Today, for the touristy portion of our time, we (Steven, Aimee, Greg and I) ate at the Blue Moon diner, visited JoLynn’s store (Tokens, in Hell’s Kitchen), and briefly wandered Times Square, which is such a sensory overload that it’s amost like not doing anything at all.

There’s a point at which too much becomes totally Zen and Times Square achieves that. (In spades.) Steven hates it. If I lived here, I’d never go over there either. But as a tourist, I thought it was, well, touristy as fuck. So much crazy shit to look at!

After that we went back to Patti’s and rehearsed again.

Aimee and me and Greg on the train
Aimee, me, and Greg on the train to rehearsal

I really like Patti, she’s dry as hell and she cracks me up. (Plus she curses as much as I do, which I like in a girl.) She gave me a lecture for drinking out of her collector’s restaurant glass with Tweety Bird on it, replaced it with a paper cup, and then showed me her rather extensive collection of kitchy collector’s restaurant glasses. (Remember those 16 oz. glasses you could get from McDonald’s or something in the late seventies, the ones with all the Warner Bros. characters stencilled on them? She has a full set.) Rehearsal went well overall. I still think the group’s a little large, but it’s not my project.

Rehearsal
Barbara, Steven, and Maggie Roche, at Patti’s
(sorry for the lack of flash and resolution, this is a camera phone pic)

After rehearsal was over, we waddled over to Amsterdam and ate dinner at Monsoon. Greg hooked up with an old friend of his, John, who came to meet us there, and Karen’s man Larry came too. John and Aimee knew Katy Garnier in common, so John called her and she showed up too. Dinner conversation was animated and stimulating and funny, and the food was great. Particularly the asparagus/avocado roll appetizers with the peanut dipping sauce and wasabi.

John paid the tab for all nine of us (or rather Time-Warner picked up the tab), bless his heart, and then we went outside and sang three of the a capella charts on the street corner. By the time we were done singing we had a crowd of about twenty, all wanting to know who we were and what we were doing and where they could see us. We did Sweet True Love and I wailed my solo right there on the street; it was fun hearing my voice bounce back from the buildings over the traffic. (I’m SO loud when I want to be.) John came over to me afterward and put his hand on my shoulder and gazed at me. I said, “You like me now, don’t you.”

He gave me a sardonic grin. “I like you very much now. You wail like a black girl.”

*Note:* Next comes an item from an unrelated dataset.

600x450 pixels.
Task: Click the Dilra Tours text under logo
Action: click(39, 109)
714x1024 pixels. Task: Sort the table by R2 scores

Sometimes I love being me. People meet me, think I’m funny, dismiss me. Then they hear me sing and give me this look. It’s so satisfying.

After much standing around and chatting, Steven and Aimee and I caught a cab back to Steven’s because he had to make a phone call at 10:30 and his cell phone had died.

Now I’m sitting on the futon chatting with Aimee, waiting for Steven to take me out for a damn cocktail. I am so craving a cocktail.

Tomorrow, we have to be at Live Wire (the studio Barbara’s using) at eleven to record. I intend to get up early and warm the hell up; I very much doubt my voice will be particularly supple at eleven in the morning since I don’t even really wake up until about 9 o’clock at night. Four singers on a mic; it’ll be a totally different recording reality.

I’m still madly in love with New York. I love the vibe. I love the people. I love the insane pace. I love the whole fucking thing. Nobody gives a shit; it’s wonderful and crowded and dirty and I don’t want to leave.

Right now I’m using JoLynn’s laptop on their balcony in their adorable expensive Chelsea apartment, and three dudes are about to have a fist fight on the sidewalk below. It’s warm and humid as hell and loud as fuck and bright as day at eleven o’clock at night, and I love it here.